JFK uses this quote to get support from the citizens of America by showing that he too
is religious. This is to invoke a connection between him and many of citizens by
showing that they both are religious and believe in god.
JFK also uses logos in his speech. Logos is the appeal to logic. JFK says, In
your hands, my fellow citizens, more than mine, will rest the final success or failure of
our course. This means that the country success or failure of the country is caused by
the citizens of the country and not by their leader. This uses logos because even though
the president has a lot of power over the country, the country is made up of the people
the country cant do anything without the people and is reliant on the citizens. He uses
this to remind the people that they are a part of the country and can make decisions.
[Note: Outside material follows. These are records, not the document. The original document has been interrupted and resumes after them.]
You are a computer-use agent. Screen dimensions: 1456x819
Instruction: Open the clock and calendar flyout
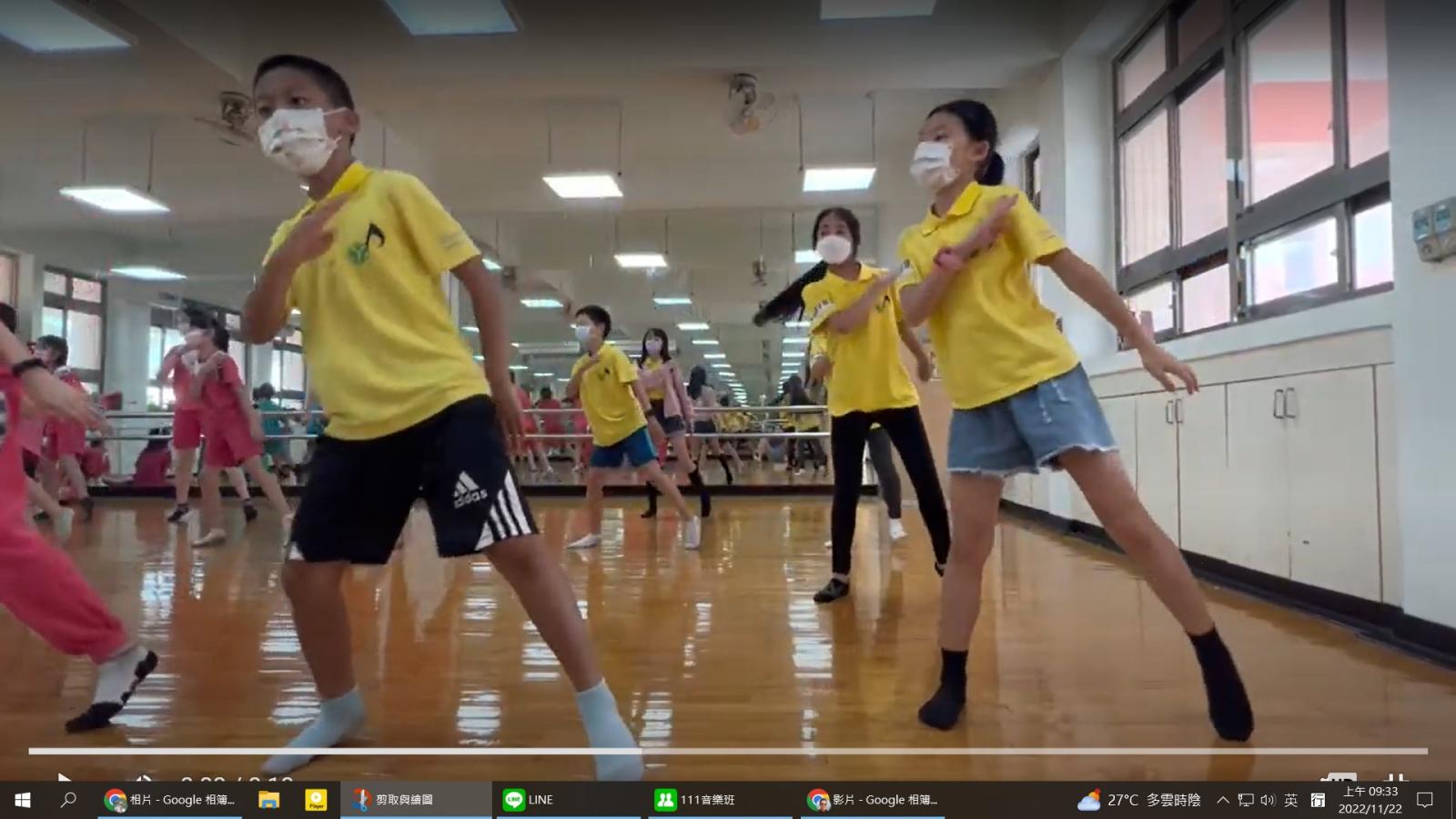tap(1370, 800)
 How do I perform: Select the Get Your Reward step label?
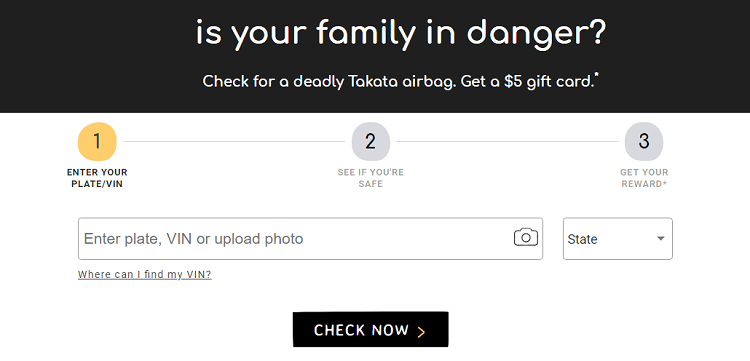pyautogui.click(x=644, y=178)
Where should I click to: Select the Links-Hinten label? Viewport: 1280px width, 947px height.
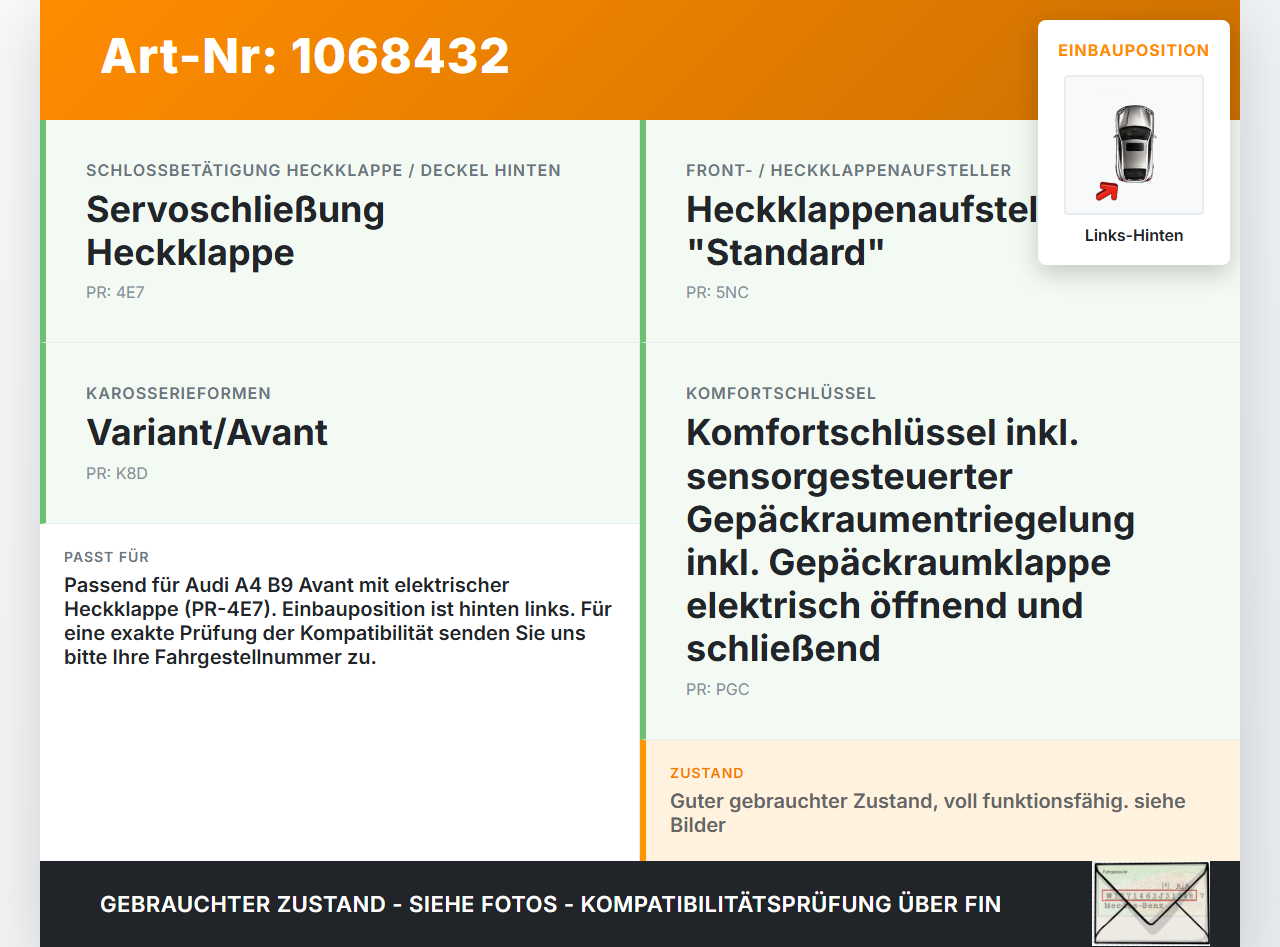pos(1134,236)
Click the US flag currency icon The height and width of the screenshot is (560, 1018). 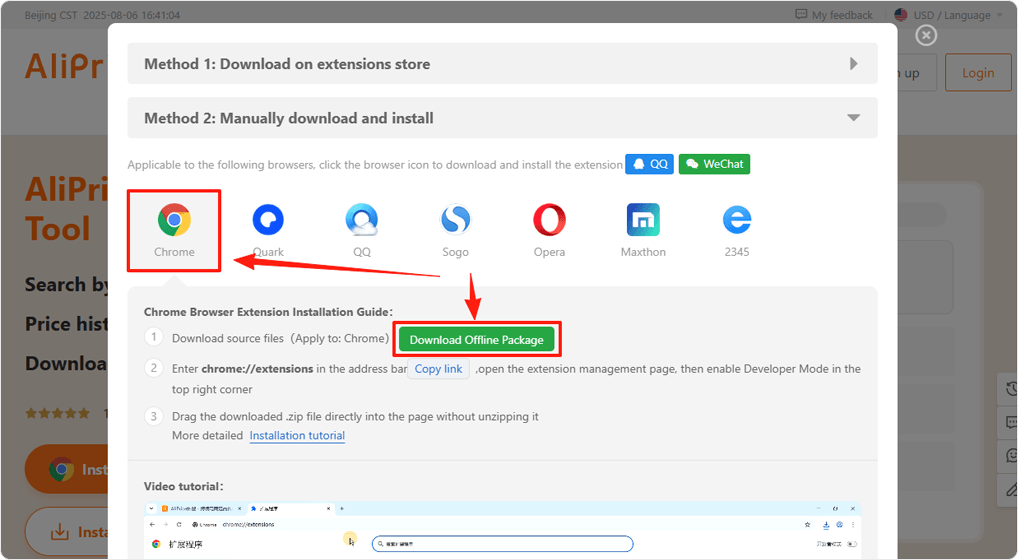click(x=901, y=15)
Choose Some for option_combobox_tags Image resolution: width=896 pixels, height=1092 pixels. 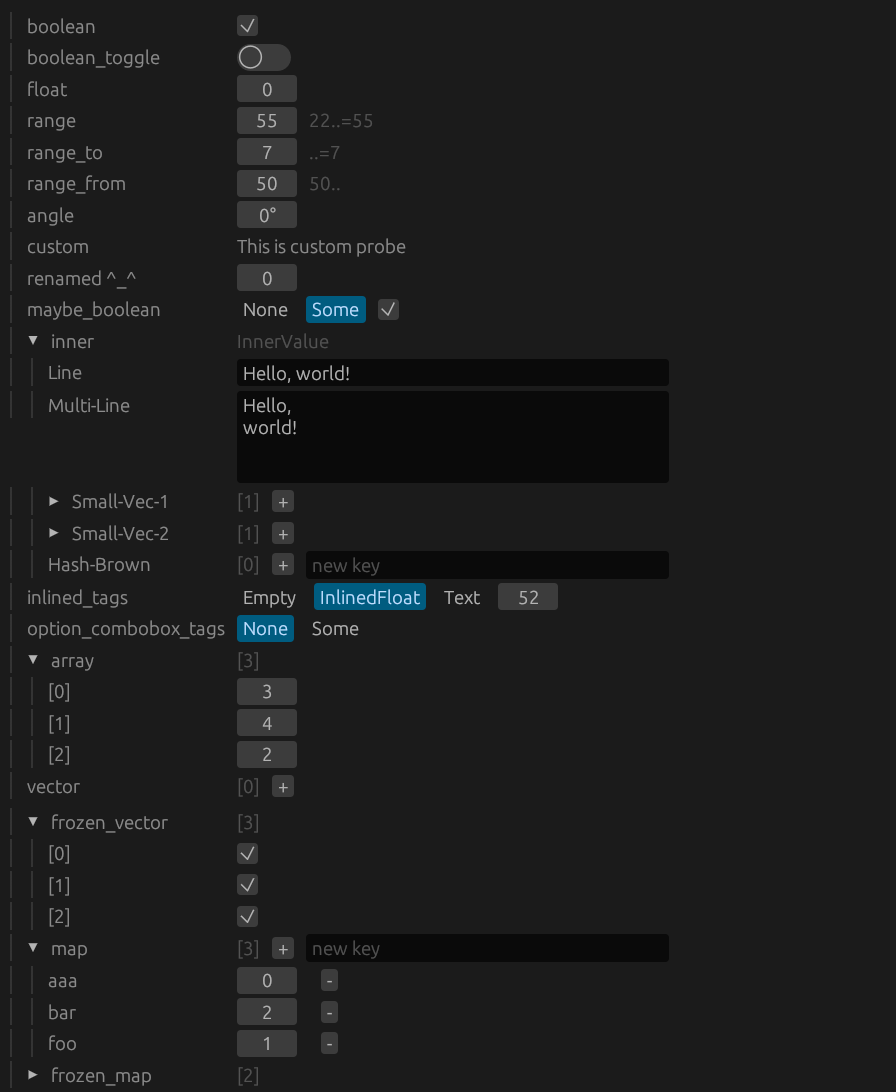pos(335,629)
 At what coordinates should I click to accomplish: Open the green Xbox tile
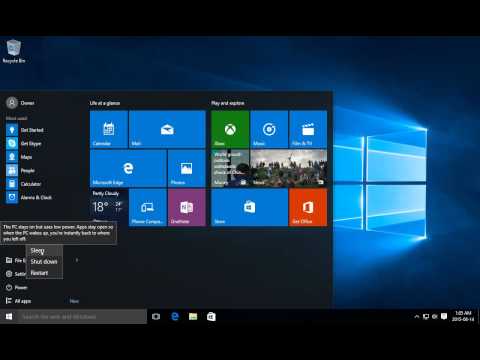230,129
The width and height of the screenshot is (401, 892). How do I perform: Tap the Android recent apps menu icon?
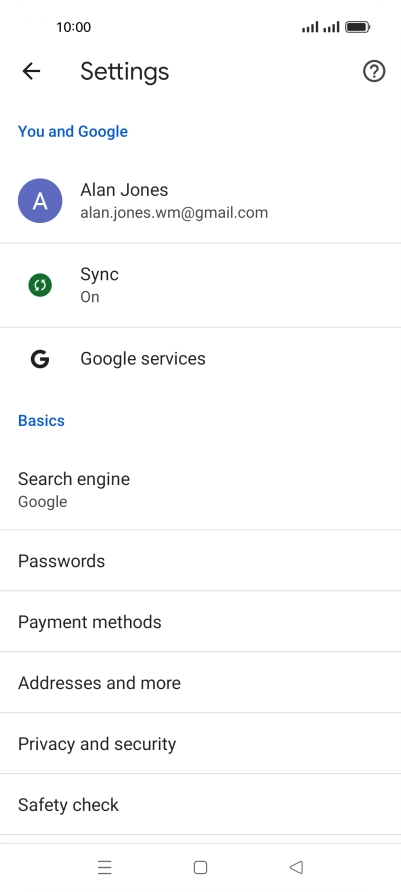(105, 867)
Later JFK says, But neither can two great and powerful groups of nations take comfort
from our present course--both sides overburdened by the cost of modern weapons, both
rightly alarmed by the steady spread of the deadly atom, yet both racing to alter that
uncertain balance of terror that stays the hand of mankind's final war. By this JFK
means that both countries are suffering due to the threat and cost of nuclear weapons.
He uses the logic that if the countries gave up on creating more weapons, they would
both have more money and feel safer. If the US and USSR were to continue on the
current path that they would eventually end the world in a nuclear war.JFK also says,
Let both sides seek to invoke the wonders of science instead of its terrors. Together let
us explore the stars, conquer the deserts, eradicate disease, tap the ocean depths and
encourage the arts and commerce. With this JFK mentions that if the US could achieve
peace with the USSR that together they could do anything. He uses the logic that if the
two strongest countries work together they invent and discover new amazing things. He

believes that together they could cure diseases, explore space, and discover new things
in the ocean.
Overall, JFK uses ethos, pathos, and logos, to gain support from his audience
and to help achieve the purpose of his speech. JFK uses ethos by associating himself
with the past presidents and by saying that he will keep his word. He uses pathos by
having the audience empathize with him through their love of freedom and religious
beliefs. Finally he use logos by reminding the people of their power and duty to the
country, and by explaining what is possible if the US was at peace with the USSR.
Overall, JFK uses ethos, pathos, and logos to gain support from his audience.